One criticism has been that other drugs that reduce amyloid have been rejected and failed to show clinical benefit. Sandrock responded, “This is factually incorrect. First-generation anti-amyloid antibodies were not specific for aggregated forms of amyloid beta, or targeted soluble monomeric amyloid beta, or were deficient in effector function. As a result, these antibodies do not clear amyloid from the brain. As such, there is no basis for using the failure of these antibodies as a reason to question the approval of Aduhelm.”

He also goes after the criticism that the company’s data analysis was “post hoc,” which is to say, after the fact to interpret the data in a certain way, which he again says is factually incorrect. “The primary and secondary endpoints had been pre-specified in the Phase III trial protocols, before the first patient was enrolled into the trials.

“The Aduhelm label shows the results on these pre-specified endpoints, based on data that had already been collected at the sites by the time the trials were prematurely terminated on March 21, 2019. Safety data were also extensively reviewed and are well documented in the label so that physicians can make informed benefit-risk decisions and take appropriate actions as they monitor their patients under treatment.”

And over the criticism that Biogen was too cozy with the FDA, Sandrock notes that “collaboration between industry and regulatory agencies is common, appropriate and beneficial.”

Sandrock also quotes the FDA: “The clinical trials for Aduhelm were the first to show that a reduction in these plaques — a hallmark finding in the brain of patients with Alzheimer’s — is expected to lead to a reduction in the clinical decline of this devastating form of dementia….Although the Aduhelm data are complicated with respect to its clinical benefits, FDA has determined that there is substantial evidence that Aduhelm reduces amyloid beta plaques in the brain and that the reduction in these plaques is reasonably likely to predict important benefits to patients.”

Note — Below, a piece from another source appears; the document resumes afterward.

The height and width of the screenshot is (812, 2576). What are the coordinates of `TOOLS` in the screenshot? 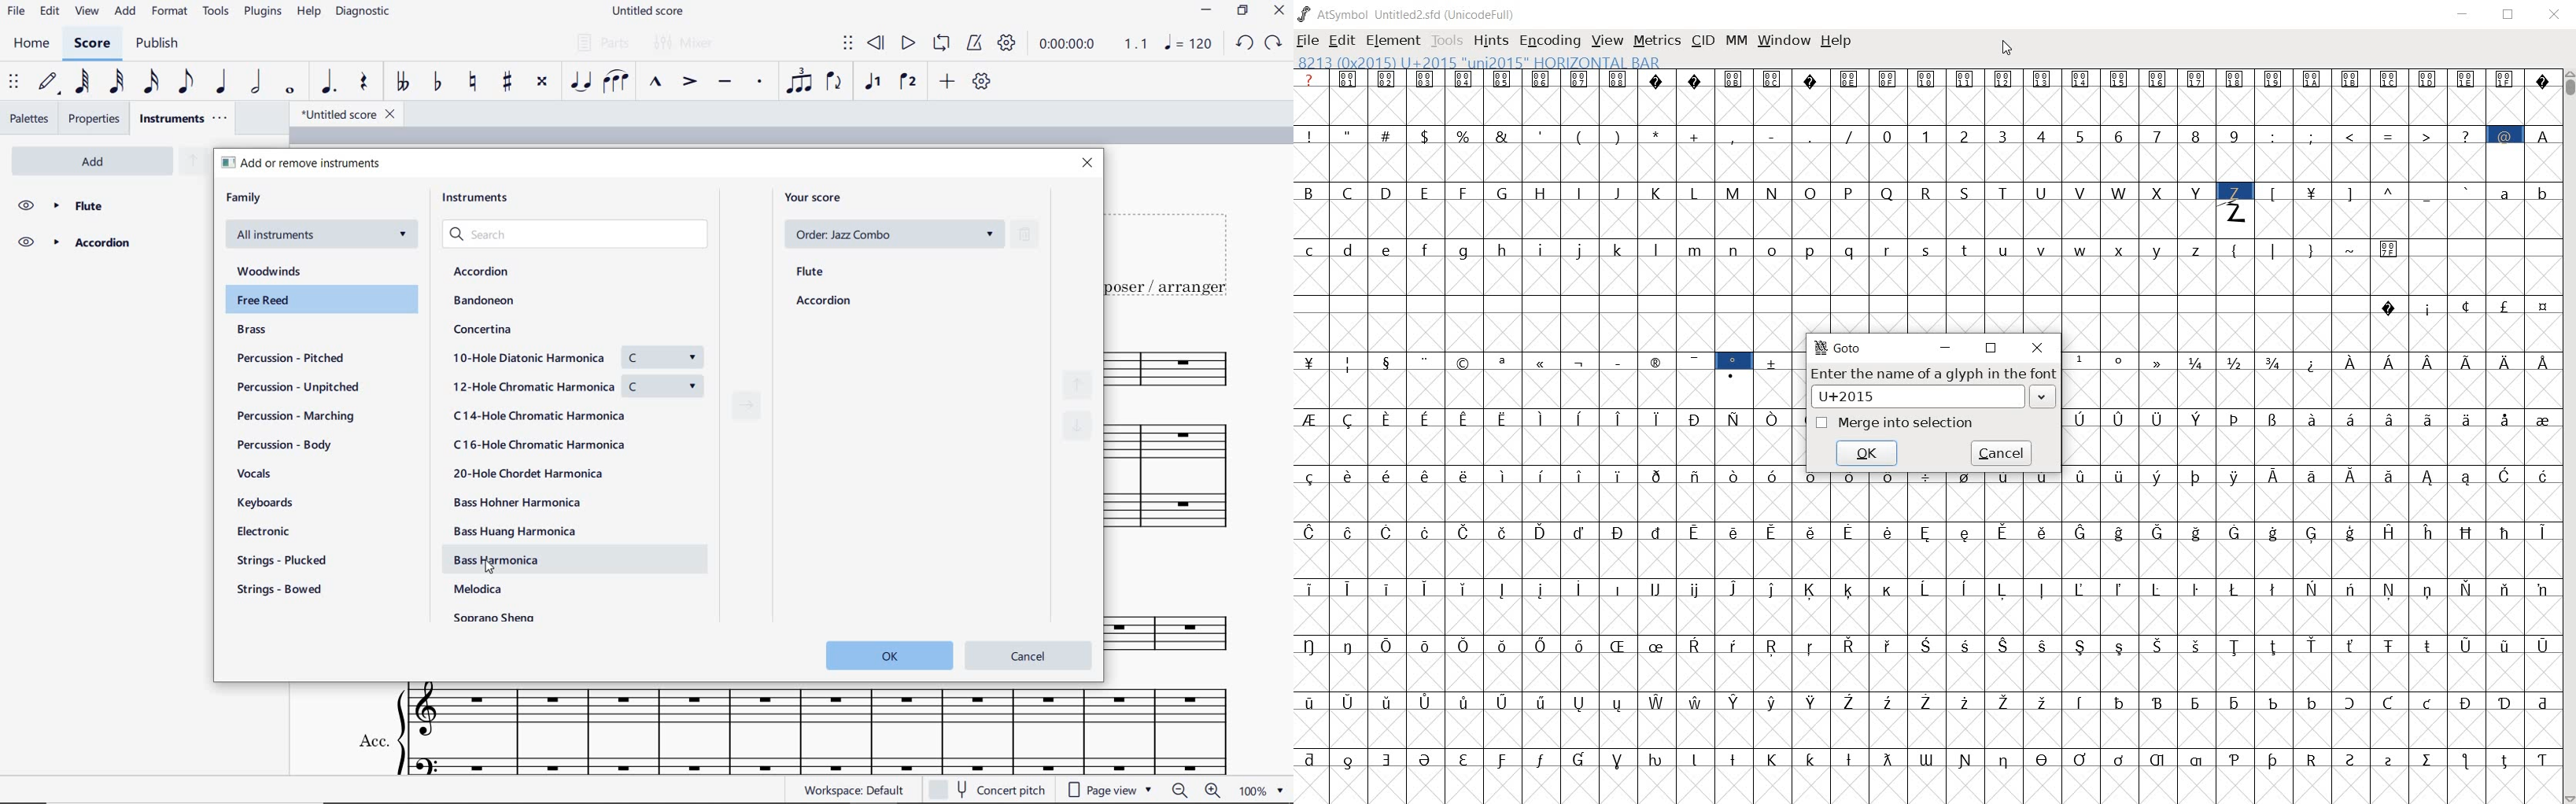 It's located at (216, 12).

He also points out that the approval has renewed investment activity in Alzheimer’s research and development. “We recognize that Aduhelm’s dataset was complex and its journey to this point did not follow a conventional path. But the road to innovation is rarely straightforward, and Aduhelm is not an exception,” Sandrock wrote.

The company’s new marketing campaign includes a website with a quiz for patients, and a detailed ad on The New York Times’ websites, a Facebook page, and partnerships. The campaign is also drawing criticism, with critics arguing it is using misleading information.

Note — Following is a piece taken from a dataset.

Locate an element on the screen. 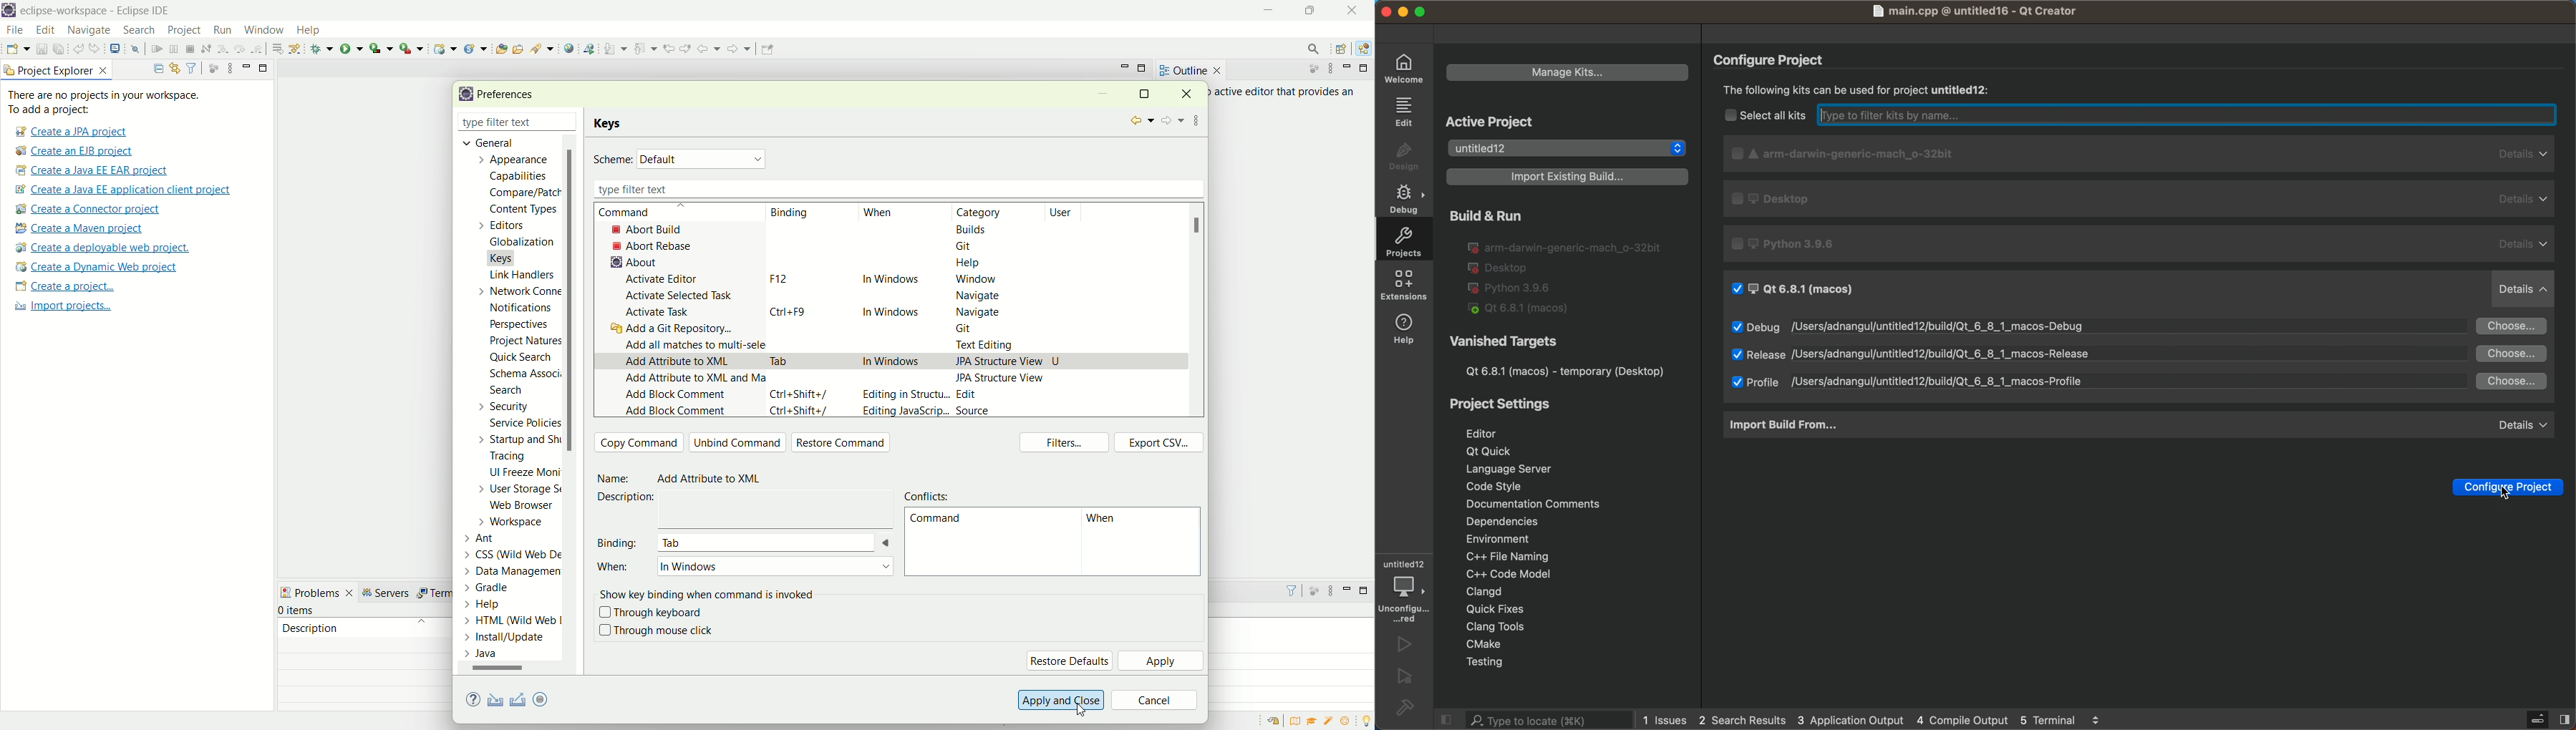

Adriane Fugh-Berman, a pharmacology professor at Georgetown University Medical Center wrote an op-ed in The Baltimore Sun, stating, “It’s particularly egregious because they are trying to convince people with either normal memories or normal age-related decline that they are ill and they need a drug.”

Fugh-Berman is referring to the “symptoms quiz,” which asks questions about whether a person feels depressed, struggles to come up with a word, repeats questions, or gets lost. And regardless of the answers, it directs the quiz taker to talk to their doctors about their concerns and whether more testing is necessary.

Jerry Avorn, professor of medicine at Harvard Medical School, a critic of the approval, noted that while some of those concerns may be dementia symptoms, “this clearly does overly medicalize very common events that most adults experience in the course of daily life: Who hasn’t lost one’s train of thought or the thread of a conversation, book or movie? Who hasn’t had trouble finding the right word for something?”

Biogen’s spokesperson Allison Parks told the Kaiser Health Network (KHN) that the website is part of a “disease awareness education program” that is targeting “cognitive health and the importance of early detection,” which does not mention Aduhelm by name.